Screenshot grounding data

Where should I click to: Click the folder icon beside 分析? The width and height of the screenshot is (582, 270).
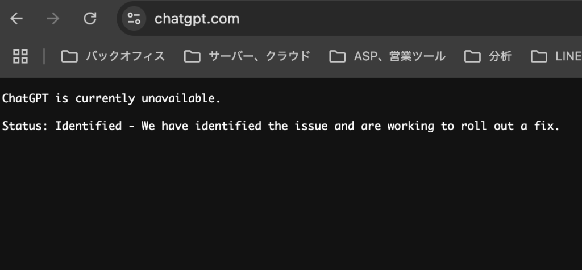(472, 56)
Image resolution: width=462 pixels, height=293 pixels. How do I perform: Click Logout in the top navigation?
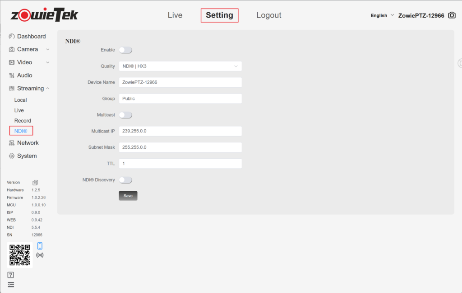[268, 15]
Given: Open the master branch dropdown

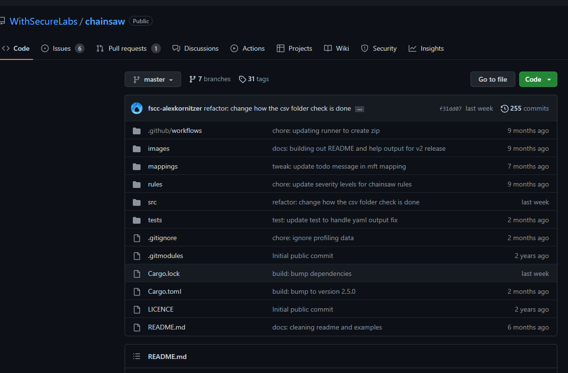Looking at the screenshot, I should pos(153,79).
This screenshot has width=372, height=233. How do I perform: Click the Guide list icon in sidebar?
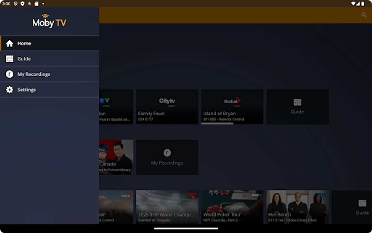click(9, 59)
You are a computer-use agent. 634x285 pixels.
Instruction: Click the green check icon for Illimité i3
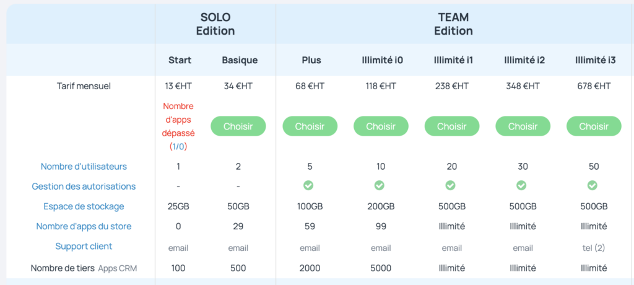(x=593, y=185)
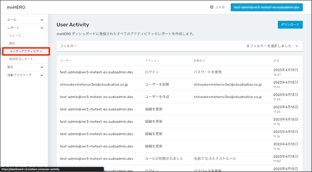
Task: Click the ユーザー column header
Action: pyautogui.click(x=66, y=61)
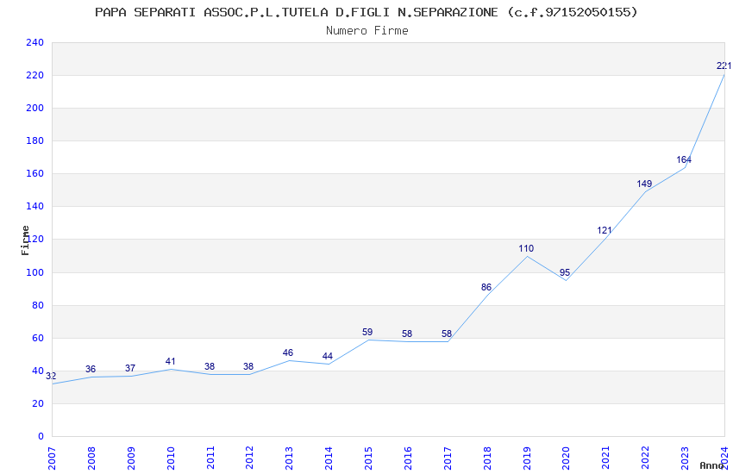Click the 149 value label for 2022
The image size is (733, 474).
[644, 184]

## WHAT TO WORK ON:
Please return the entries above exactly as they appear, but without the pictures.

## EXERCISE RESULT:
Where should I click to: Click the folder icon beside 分析? The width and height of the screenshot is (582, 270).
(472, 56)
Image resolution: width=462 pixels, height=293 pixels. How do I perform: Click Logout in the top navigation?
[268, 15]
Given: Open the master branch dropdown

Looking at the screenshot, I should pos(153,79).
This screenshot has width=372, height=233. How do I perform: Click the Guide list icon in sidebar?
click(9, 59)
You are a computer-use agent. 634x285 pixels.
Instruction: Click the green check icon for Illimité i3
(x=593, y=185)
Task: Click the ユーザー column header
Action: pyautogui.click(x=66, y=61)
Click the 149 value label for 2022
The image size is (733, 474).
[644, 184]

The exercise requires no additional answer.